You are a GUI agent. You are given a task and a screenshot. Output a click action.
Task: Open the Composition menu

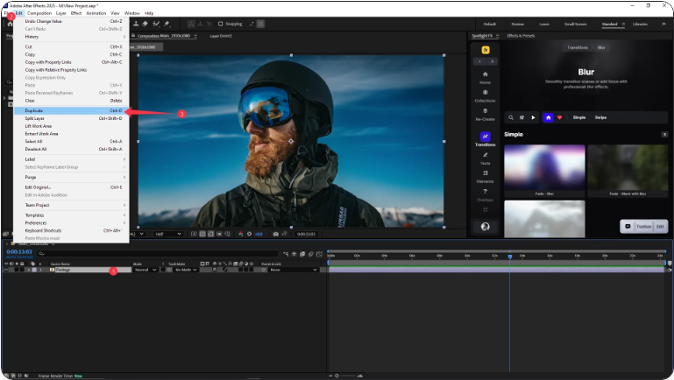pyautogui.click(x=39, y=13)
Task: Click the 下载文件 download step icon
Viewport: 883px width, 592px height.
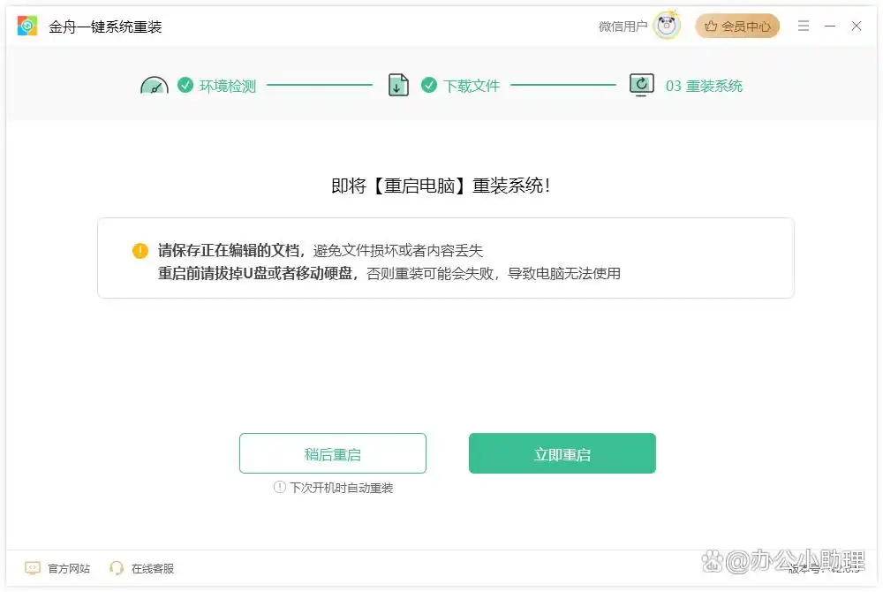Action: [x=397, y=85]
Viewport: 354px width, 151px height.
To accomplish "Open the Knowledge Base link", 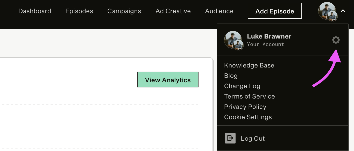I will tap(249, 65).
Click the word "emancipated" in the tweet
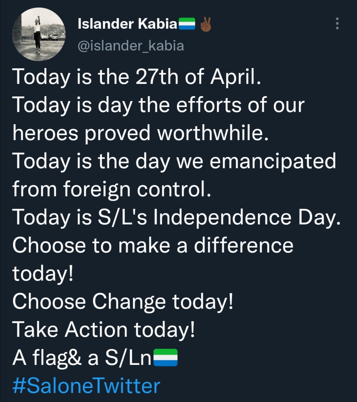This screenshot has height=402, width=357. [273, 161]
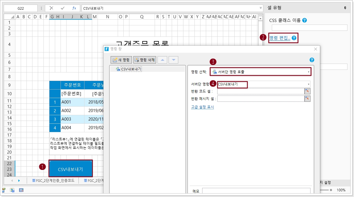Click the help icon beside CSS 클래스 이름

(305, 20)
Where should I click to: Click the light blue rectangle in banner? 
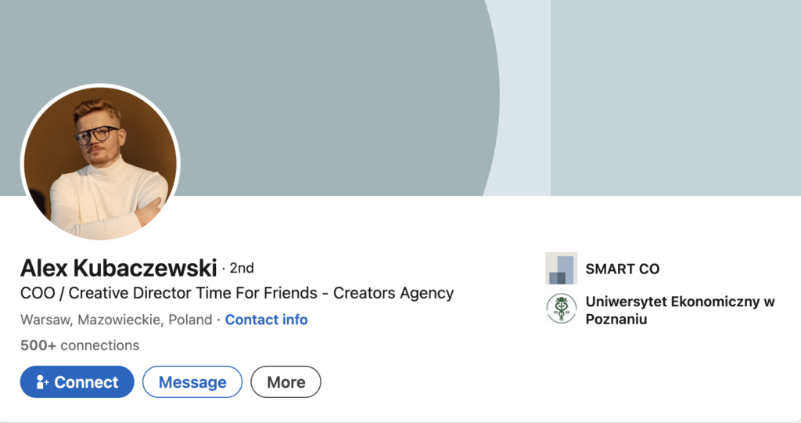pyautogui.click(x=675, y=98)
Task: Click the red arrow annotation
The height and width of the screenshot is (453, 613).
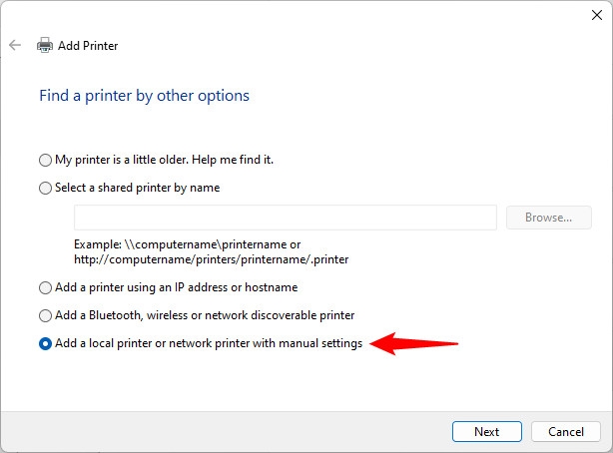Action: (x=413, y=343)
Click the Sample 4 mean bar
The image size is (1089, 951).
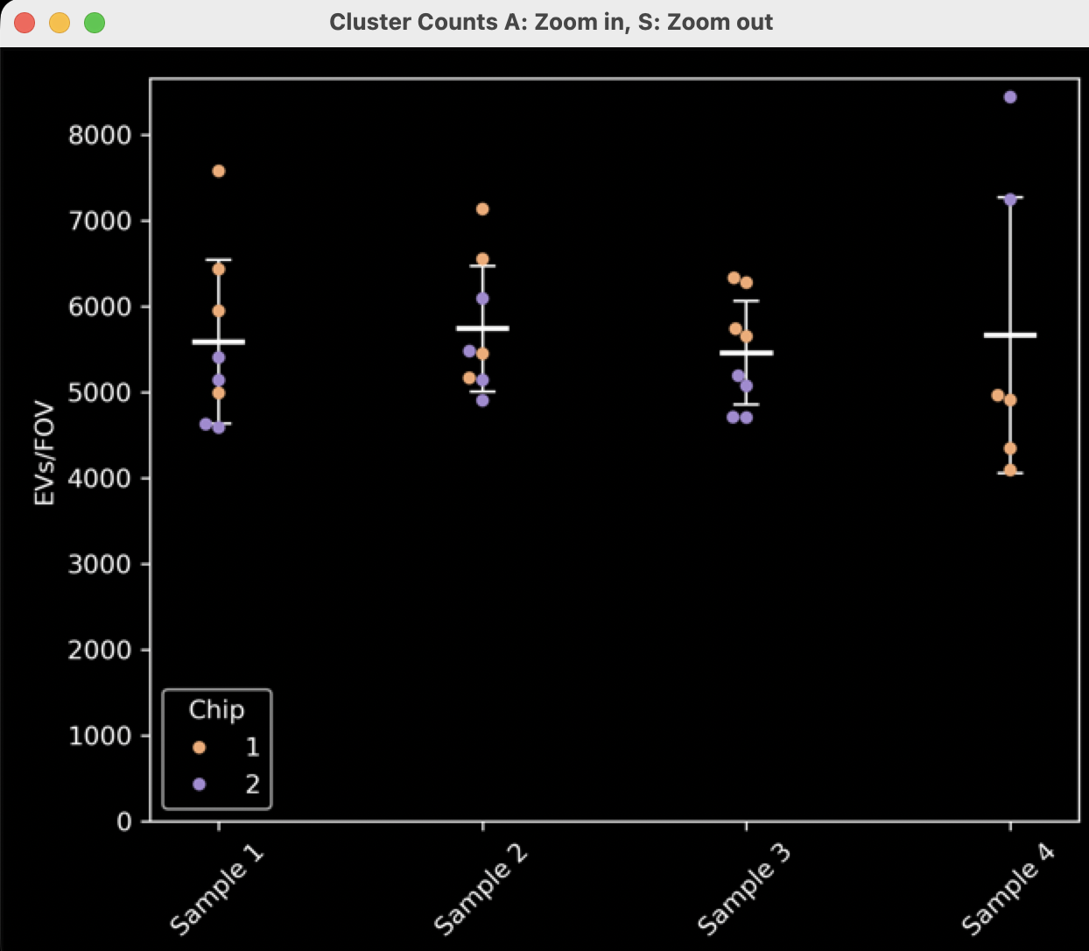pos(1010,335)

☆ ☆ ☆ ☆

- _Activity_
Nothing but the lines from the line with "Click the Sample 4 mean bar" through the last line of the listing should be copied, exactly and with both ends kept. Leave pictures out.

- _Answer_
Click the Sample 4 mean bar
The image size is (1089, 951).
pos(1010,335)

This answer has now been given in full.